Trader mit wenigen Trades und geringeren Tradingvolumen müssen bei den meisten Brokern höhere Gebühren bezahlen. Für Vieltrader gibt es in der Regel Vergünstigung, die erforderliche Hürde erreichen die meisten Anleger jedoch nicht. Dieses Problem wird zudem noch dadurch verschärft, dass auch nicht alle Broker zur Auswahl stehen. Viele der Online Broker, die tatsächlich eine professionelle Trading-Umgebung stellen, haben sehr hohe Einstiegshürden und fordern von Neukunden eine Ersteinzahlung, die für viele Privatanleger nur schwer gestemmt werden kann. Deswegen starten die meisten Privatanleger ihre Trading-Karriere bei MarketMakern. Hier gibt es allerdings nur eine Handvoll von Anbietern, die tatsächlich empfehlenswert sind, weil sie die erforderliche Schnelligkeit, Seriosität und Handelsmöglichkeiten bieten.

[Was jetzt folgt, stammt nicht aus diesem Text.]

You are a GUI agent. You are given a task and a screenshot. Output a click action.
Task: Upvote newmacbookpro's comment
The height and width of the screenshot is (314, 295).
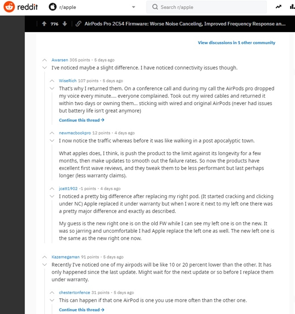[52, 133]
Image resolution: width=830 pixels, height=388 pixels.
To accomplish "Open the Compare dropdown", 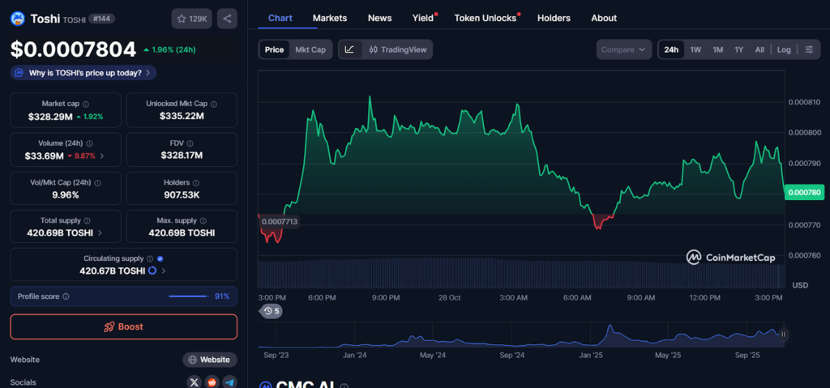I will [x=623, y=49].
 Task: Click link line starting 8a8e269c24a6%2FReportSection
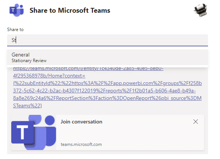pyautogui.click(x=107, y=98)
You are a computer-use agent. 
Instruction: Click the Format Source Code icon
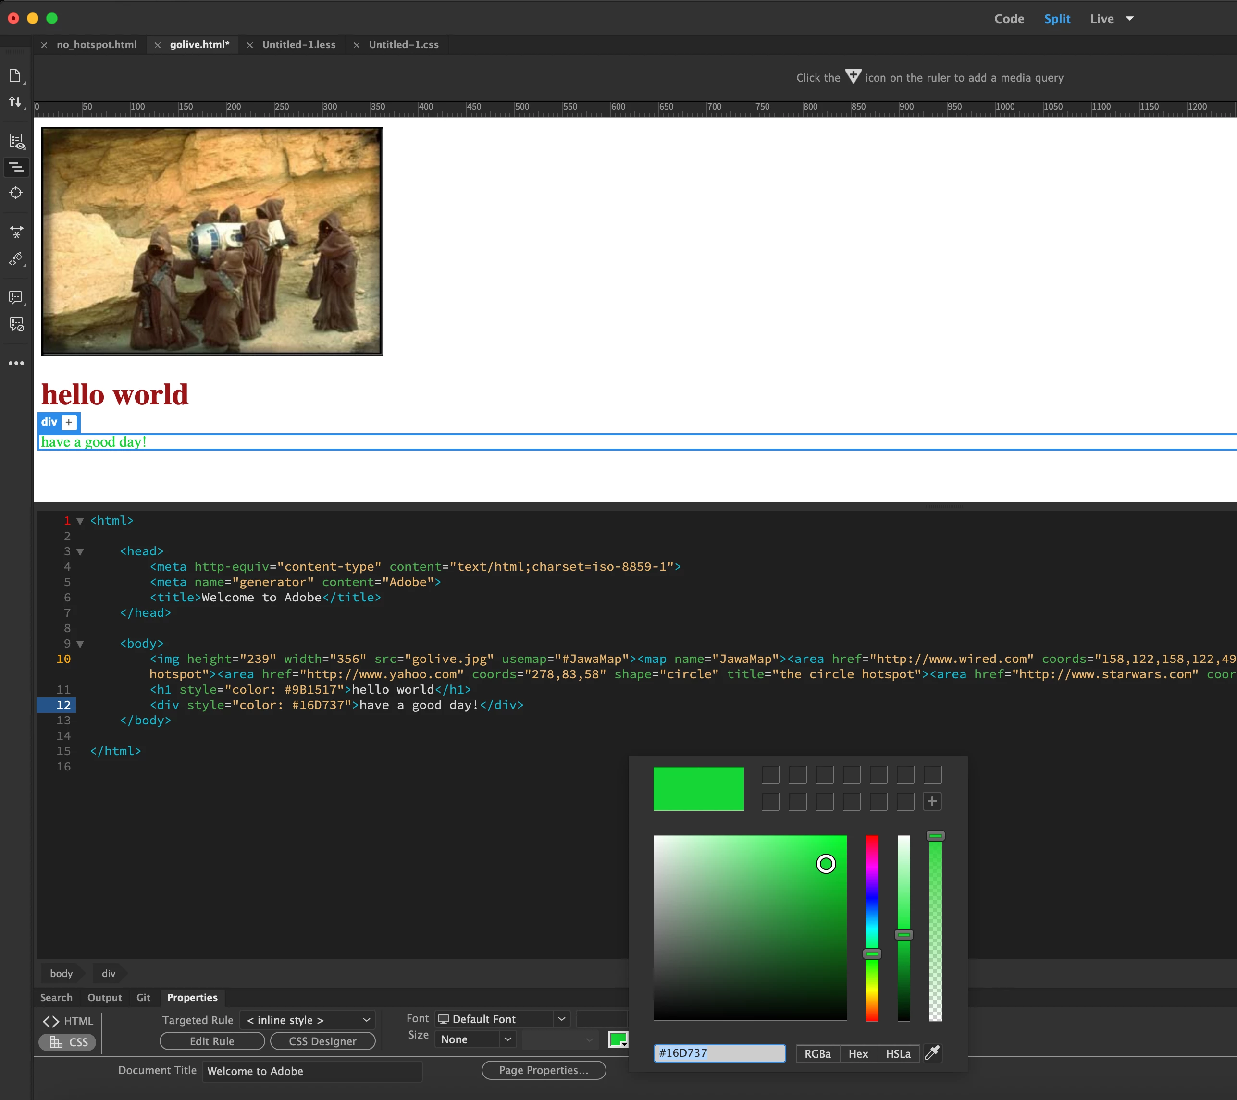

Auch der Privatanleger an sich hat häufig nicht die Mittel, Daytrading tatsächlich erfolgreich durchzuführen. Dies beginnt bei der Ausbildung des Traders und setzt sich beim Set-Up fort. Kaum ein Einsteiger leistet sich einen PC mit den entsprechenden technischen Spezifikationen und die schnellste Internetverbindung.